# [Trecho do texto]
A holandesa que faz parte das Farc explica motivos que
levaram guerrilheiros às armas
Tanja Nijmeijer se levanta da mesa para
ir embora, com mais um um cigarro na mão. É noite de terça-feira e seu rosto
mostra uma expressão atormentada, a mesma da segunda-feira durante as seis
horas de entrevista.
- Estou cansada de ter que me defender
constantemente - diz a representante holandesa das Forças Armadas
Revolucionárias da Colômbia (Farc) nas negociações de paz. - É importante que
se entenda por que pegamos em armas e que na Colômbia existe uma guerra que
produz mortes. E sim, às vezes cometemos erros.
Tanja, de 34 anos, nasceu em Denekamp
(Holanda) e é a segunda das três filhas da família. Em entrevista ao “El País”,
ela conta, cheia de ardor, como é sua vida nas Farc, a organização guerrilheira
que faz parte desde 2002. E se parece muito surpresa com o interesse da mídia.
- Eu gostaria que eles prestassem mais
atenção às condições de vida das pessoas. Não seria muito mais importante do
que falar de mim?
O caminho que levou Tanja à guerrilha
colombiana foram dois acontecimentos vividos em 2001, durante o período que
viveu no país. O primeiro foi uma visita a um bairro pobre da cidade de
Pereira. Seu acompanhante lhe disse que teriam que sair de lá às 21 horas,
porque as pessoas iam dormir.
- Quando perguntei a um vizinho do
bairro porque ele foi para a cama tão cedo, ele disse que os paramilitares
poderiam considerar como criminoso alguém que andasse a essa hora na rua e
matá-lo com um tiro. Isto é chamado de limpeza social na Colômbia.
O outro incidente ocorreu em Bogotá. Ele
foi visitar Ciudad Bolívar, um bairro gigante de favelas ao sul da capital.
Depois a levaram para o Centro Andino, o centro comercial da elite do norte da
cidade. O contraste era muito doloroso. Tanja mergulhou na história da
Colômbia, buscou os contatos certos no país e entrou na guerrilha. - Para mim,
ficou claro que a democracia na Colômbia só existia no papel. E assim permanece
até hoje.
Alguns pensam que as Farc recorrem a
você - uma mulher ocidental, inteligente e eloquente- para melhorar sua imagem.

# [Material fornecido]
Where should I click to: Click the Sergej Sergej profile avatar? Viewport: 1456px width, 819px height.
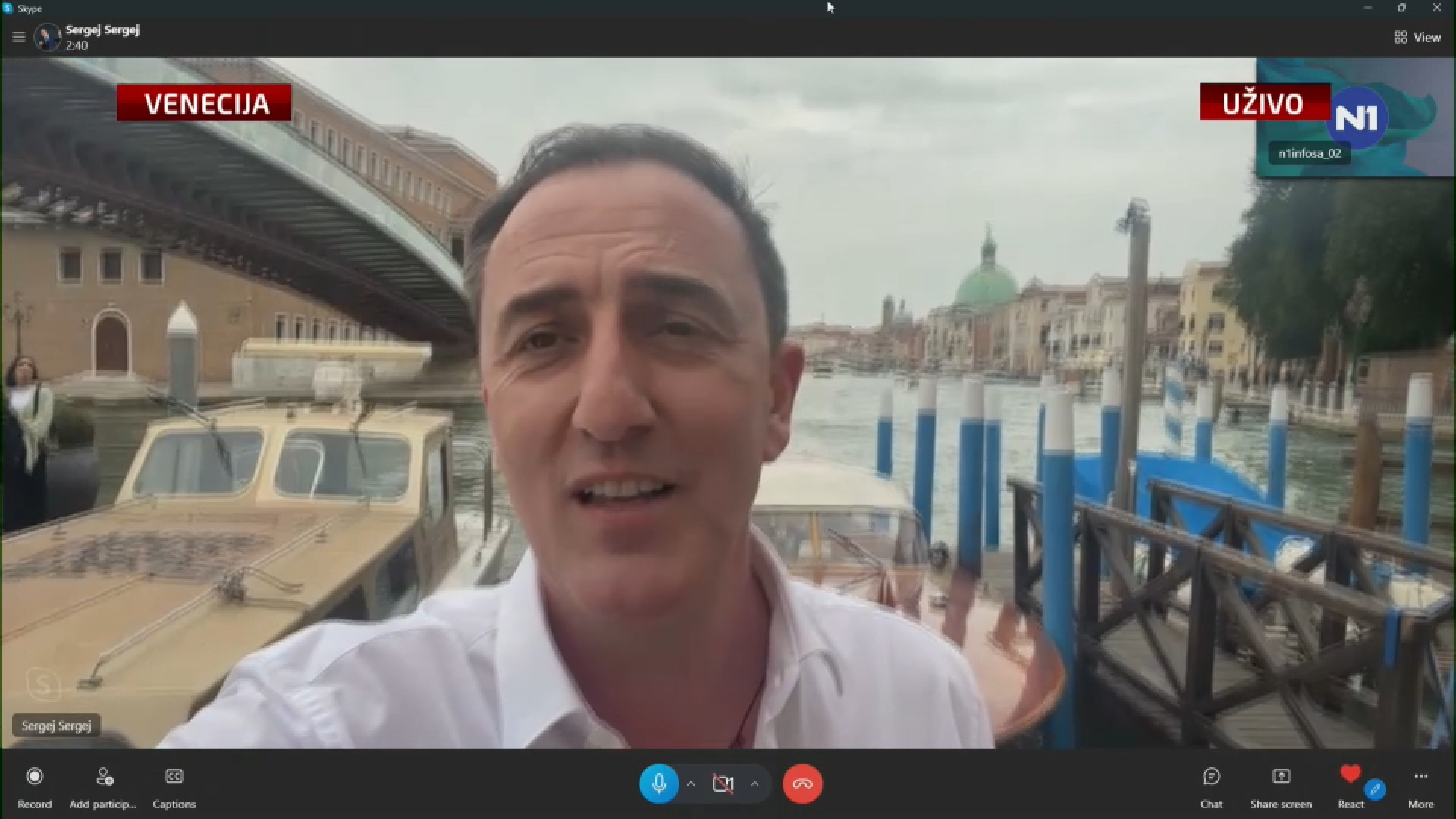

==

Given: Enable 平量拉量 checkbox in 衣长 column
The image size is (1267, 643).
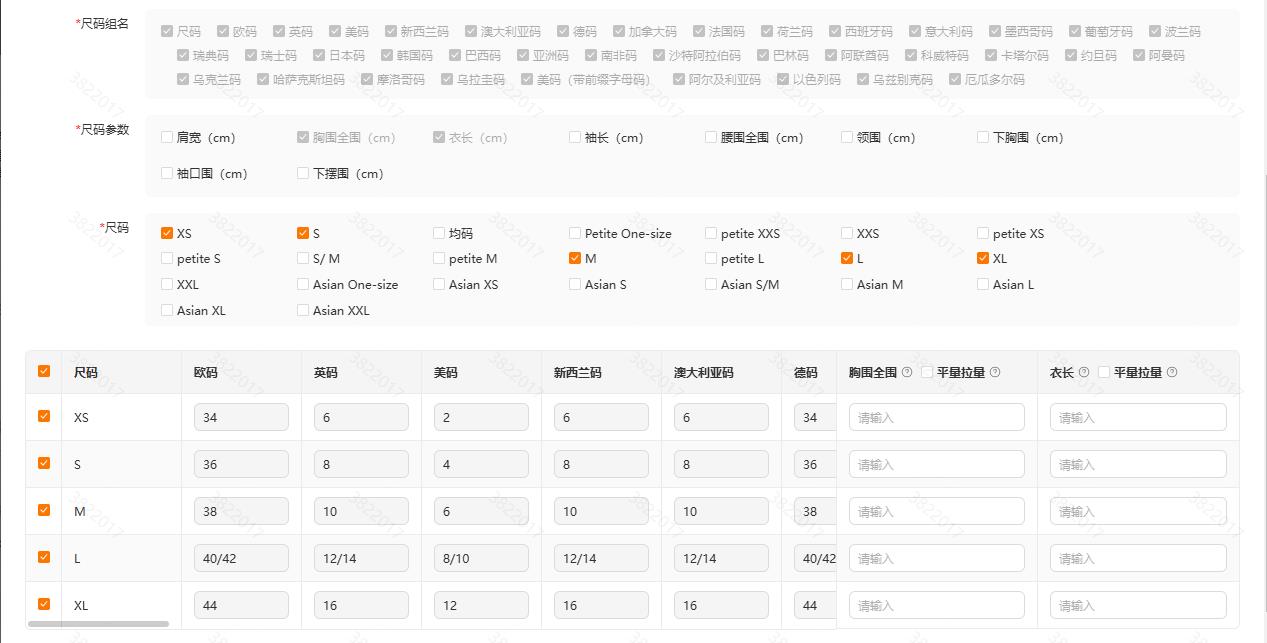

# [Objetivos]
a - De acordo com a reportagem sobre Tanja Nijmeijer, desde que ano ela integra as Farc?
b - Continue a reportagem sobre Tanja Nijmeijer a partir da última frase apresentada.

# [Resultados finais]
a - Desde 2002.

b -
Tanja Nijmeijer: Me incomoda ouvir que sou parte da
campanha de comunicação das Farc. O que queremos é contar a nossa visão das
coisas. O governo colombiano colocou muitas dificuldades na minha participação
nas negociações de paz.
As Farc nasceram em 1964. Qual é a sua luta atual?
Tanja Nijmeijer: Os tempos mudam, mas a opressão
continua. Nos consideramos um partido político armado, cuja ideologia é baseada
no marxismo-leninismo. Essas são as ideias pelas quais lutamos. Queremos fazer
reformas radicais. O que nós queremos saber é como podemos participar da
política? Disso tratam nossas conversas com o governo.
Pelo jeito que você fala sobre a sua
vida nas Farc, parece que não existe guerra. Também clipe que gravaram a impressão é
que se trata de uma banda alegre.
Tanja Nijmeijer: E isso é o que somos. Se você não está
feliz, não consegue aguentar. São precisamente os momentos mais difíceis que
nos inspiram a maioria das piadas.
As Farc são conhecidas por impor penas
severas para violações e a pena de morte por deserção.
Tanja Nijmeijer: Quando uma vez liguei escondida para
casa, o castigo foi cavar mais de 30 metros e escrever 20 páginas sobre meu
delito. Somos um exército e deve haver disciplina. Mas quem nos abandona é um
traidor.
Você já assistiu a alguma execução?
Tanja Nijmeijer: Não. Mas já ouvi falar sobre elas.
Você se tornou mais dura ao longo dos anos?
Tanja Nijmeijer: Nós, os guerrilheiros, somos duros por
fora, mas macios por dentro.
Você estaria disposta a pedir desculpas
para suas vítimas? (Ele olha com raiva)
Tanja Nijmeijer: Há um ditado que diz: “O povo sabe quem
são seus algozes”. O governo tenta nos transformar em agressores, em vez
vítimas.
Como o objetivo que vocês perseguem é
bom, não há nada que seja reprovável?
Tanja Nijmeijer: Eu não tenho que me justificar. A luta é
justificada. Estamos em guerra.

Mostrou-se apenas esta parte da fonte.